A homogeneous collection of people –the same sex, the same age, the same professional background– sounds like the Borg from Star Trek. Sure, the Borg were effective and they didn't wast time squabbling among themselves, but they went about their assigned task with singular purpose and without question. They practiced the ultimate form of groupthink. And in the end, they were always overcome by a group of adversaries who had learned to leverage their diversity to great strategic advantage.
Many businesses and organizations have failed because they developed a homogeneous culture where leadership set high level priorities that were executed without question –even when individuals saw clear warning signs of serious problems
Today there is a much greater recognition of the value of diversity in the workplace. A typical meeting might include men, women, people of various cultural and ethnic backgrounds, Millennials, Gen Xers, Baby Boomers, representatives from all different educational and training backgrounds and from all levels of the corporate hierarchy. Out of this diversity, there is a much better chance that the big ideas will be generated, and problems will be identified and neutralized before they cause harm.
First, you've got to harness that diversity, though that's easier said than done. Different groups have different values, different schedules and different ways of doing things.
If you've ever witnessed a fifty-something project manager who's been sent to get a slipping project "back on the rails" confront a group of twenty-something software developers, inform them they are on the critical path and as such will be required to attend mandatory two hour status meetings at 9am every day, then you likely have some idea of how diversity can quickly go sideways.
When an organization fails to effectively manage diversity it not only puts its strategy execution at risk, it frequently experiences culture clashes that can lead to high employee turnover. Having to constantly seek out, hire and train new staff is expensive, impacts deadlines and deliverables and has a negative effect on employee morale. But that culture clash may be a minor pain compared to opportunity cost of failing to make the most of a diverse workforce. Who knows what great ideas might have come out of such a group, had the culture been in place to encourage them?
The business world is littered with defunct companies that had the opportunity to leverage a diversity asset and instead watched their business implode through a series of culture clashes. The 1998 merger of Chrysler and Daimler is a textbook example of diversity as a liability. The two car companies had the brainpower, staff, factories, model range and customers to dominate the automobile market, but instead suffered a lengthy culture clash that demoralized staff, and in the end nearly fatally wounded Chrysler.
Powernoodle is designed to become the platform that enables an organization to make that leap from culture clash ground zero to unstoppably diverse.
Anonymous participation means everyone can say what's on their mind, regardless of whether it conforms to consensus and without fear of reprisal. Ideas are evaluated based on their merit, not on artificial criteria like the submitter's rank in the corporate hierarchy.
Asynchronous meeting capability means participants can contribute at a time of their own choosing, making the most of their availability and providing the opportunity to focus on the issue at hand instead of just "phoning it in." It doesn't matter if they are on the road and seldom in the office for meetings, if they work in another time zone, or if they tend to work late and show up with a coffee in each hand around lunch time. Powernoodle provides the platform for everyone to contribute, meaningfully.

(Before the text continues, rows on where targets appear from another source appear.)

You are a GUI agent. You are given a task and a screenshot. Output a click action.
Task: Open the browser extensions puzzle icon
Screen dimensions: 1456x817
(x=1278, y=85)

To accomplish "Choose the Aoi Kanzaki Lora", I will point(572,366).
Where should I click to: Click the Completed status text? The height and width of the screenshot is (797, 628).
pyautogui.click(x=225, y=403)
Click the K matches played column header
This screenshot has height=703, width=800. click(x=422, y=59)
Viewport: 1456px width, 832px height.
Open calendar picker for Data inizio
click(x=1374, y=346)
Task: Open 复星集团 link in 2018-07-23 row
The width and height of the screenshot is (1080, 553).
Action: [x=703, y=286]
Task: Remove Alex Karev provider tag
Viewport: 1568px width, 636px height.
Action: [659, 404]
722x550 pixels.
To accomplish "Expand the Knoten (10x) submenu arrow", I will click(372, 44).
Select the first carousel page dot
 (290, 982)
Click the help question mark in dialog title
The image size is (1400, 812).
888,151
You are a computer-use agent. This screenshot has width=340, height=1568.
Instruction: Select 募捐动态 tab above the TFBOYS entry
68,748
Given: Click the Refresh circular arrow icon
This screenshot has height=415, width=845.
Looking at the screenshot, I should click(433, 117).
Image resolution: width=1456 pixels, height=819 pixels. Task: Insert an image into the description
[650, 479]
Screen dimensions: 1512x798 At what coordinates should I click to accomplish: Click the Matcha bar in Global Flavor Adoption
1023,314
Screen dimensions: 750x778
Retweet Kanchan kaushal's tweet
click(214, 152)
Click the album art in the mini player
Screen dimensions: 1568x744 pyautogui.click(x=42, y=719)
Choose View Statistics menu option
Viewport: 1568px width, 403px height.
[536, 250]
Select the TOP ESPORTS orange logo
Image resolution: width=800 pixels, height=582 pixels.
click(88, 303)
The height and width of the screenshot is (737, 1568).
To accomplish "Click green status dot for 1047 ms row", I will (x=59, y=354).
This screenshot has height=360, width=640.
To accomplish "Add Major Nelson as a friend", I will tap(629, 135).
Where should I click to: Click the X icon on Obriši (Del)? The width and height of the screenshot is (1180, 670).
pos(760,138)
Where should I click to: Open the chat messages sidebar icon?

The net result is that the huge diversity within an organization is harnessed, to great competitive advantage –- no more Groupthink! At the same time, the use of a virtual platform eliminates barriers to participation and encourages active involvement in the decision making process. This helps to ensure buy-in by employees and commitment to doing their part, while also reducing culture clashes.
A company that turns its diversity into an asset can become virtually unstoppable. Like the Borg, only better.